История философии, однако, знает и другой опыт-подход – онтологическую независимость качеств или свойств от предметов-субстанций, которым они принадлежат. Еще в XIV в. Уильямом Оккамом различались независимые и зависимые качества. Предлагался и соответствующий критерий: качество является res dictincta тогда, когда его приобретение или потерю нельзя объяснить простым перемещением или движением составляющих вещь частей. Так, здоровье не является отдельным качеством, поскольку его существование легко объясняется простой пропорцией жидкостей или соков в организме человека. А вот приобретенную силу или естественную наклонность (potentiae naturales), называемую габитусом, следует рассматривать как отдельную res: никакая перестановка частей здесь невозможна, так как воля (габитус – волевая характеристика) вообще их не имеет.

Оккамовскую онтологическую дистинкцию независимых и зависимых качеств в дальнейшем активно разрабатывал Ф. Суарес. Свойства, которые можно отделить от их субстанций, он называл реальными акциденциями, real accidents. К таковым он причислял, в частности, количественную определенность вещи. Те же свойства, которые никак нельзя отделить от субстанций, Суарес квалифицировал как модусы (modes). Эта неотделимость от субстанции и не позволяет modus-у стать real accident или res. Вместе с исчезновением внутренней присущности субстанции пропадает, уходит в небытие и сам модус. «…В сотворенных [Богом] вещах, – писал Суарес, – существуют определенные аффицирующие их модусы, чья природа, кажется, состоит в том, что сами по себе (per se) они недостаточны, для того чтобы конституировать бытие (ens) или сущность (entitatem) в природе вещей, но внутренне требуют сущности, на которую они воздействуют и без которой они не могут никоим образом (nullo modo) существовать» [Гнассуну, Кистлер 2007, 9].

Вернемся, однако, к современности и формуле относительной самостоятельности свойств. Неясно, можно только гадать, что стоит за этой формулой на самом деле, какова все-таки онтология свойств. Самостоятельны свойства в своем существовании или нет? Можно поставить вопрос и по-другому: есть ли ясность в определении меры такой самостоятельности? Суть дела, как оказывается, не только в этой неотделимости свойства от его субстратного (субстанциального?) носителя, но и в том, что сведение, в нашем конкретном примере, макро- к микро-, проблемы диспозиционности не решает – оно ее просто переводит на другой уровень, опускает «ниже». В самом деле, особенности (опять же – относительно чего?) кристаллической решетки сахара – это ведь тоже еще не растворимость, а только одно из ее начал. Их онтологический статус все также непрозрачен – он такой же, как и для исходных диспозиционных свойств, а это наводит на мысль, что диспозиционность является интегральной характеристикой всех свойств. Важно также заметить, что движение в микро-редукционистском направлении грозит столкнуть нас с так называемым «приборным идеализмом» – ситуацией, свидетельствующей о том, что все свойства элементарных частиц являются исключительно диспозиционными, на приборную «провокацию» рассчитанные. Получается самый настоящий парадокс: в желании обосновать, объективно укоренить (макро)диспозиционность мы выходим на (микро)диспозиции.

====

## ЧТО ТРЕБУЕТСЯ
1. Переведите на английский язык предложение из отрывка о свойствах: «Еще в XIV в. Уильямом Оккамом различались независимые и зависимые качества».
2. Выпишите без изменений часть отрывка о свойствах, начиная со слов «История философии, однако, знает» и заканчивая словами «их не имеет.».
3. Ответьте по отрывку о свойствах: как Суарес называл свойства, которые можно отделить от их субстанций?

## ИСХОДНЫЙ МАТЕРИАЛ
====

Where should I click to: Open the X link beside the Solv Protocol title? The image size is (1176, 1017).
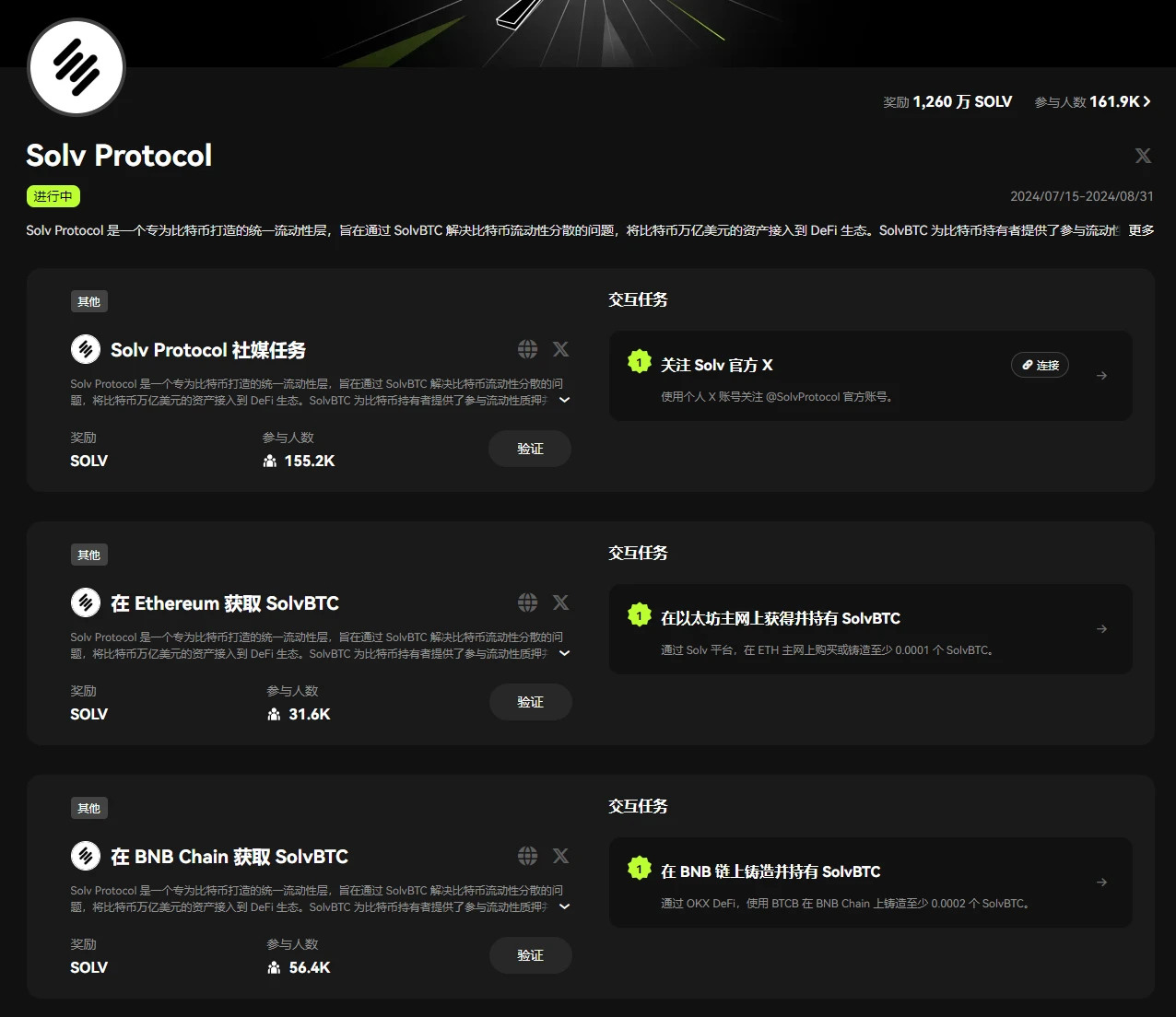pos(1143,156)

====

## ОТВЕТЫ ПО ПОРЯДКУ
1. As early as the 14th century, William of Ockham distinguished between independent and dependent qualities.

2.
История философии, однако, знает и другой опыт-подход – онтологическую независимость качеств или свойств от предметов-субстанций, которым они принадлежат. Еще в XIV в. Уильямом Оккамом различались независимые и зависимые качества. Предлагался и соответствующий критерий: качество является res dictincta тогда, когда его приобретение или потерю нельзя объяснить простым перемещением или движением составляющих вещь частей. Так, здоровье не является отдельным качеством, поскольку его существование легко объясняется простой пропорцией жидкостей или соков в организме человека. А вот приобретенную силу или естественную наклонность (potentiae naturales), называемую габитусом, следует рассматривать как отдельную res: никакая перестановка частей здесь невозможна, так как воля (габитус – волевая характеристика) вообще их не имеет.

3. Реальными акциденциями (real accidents).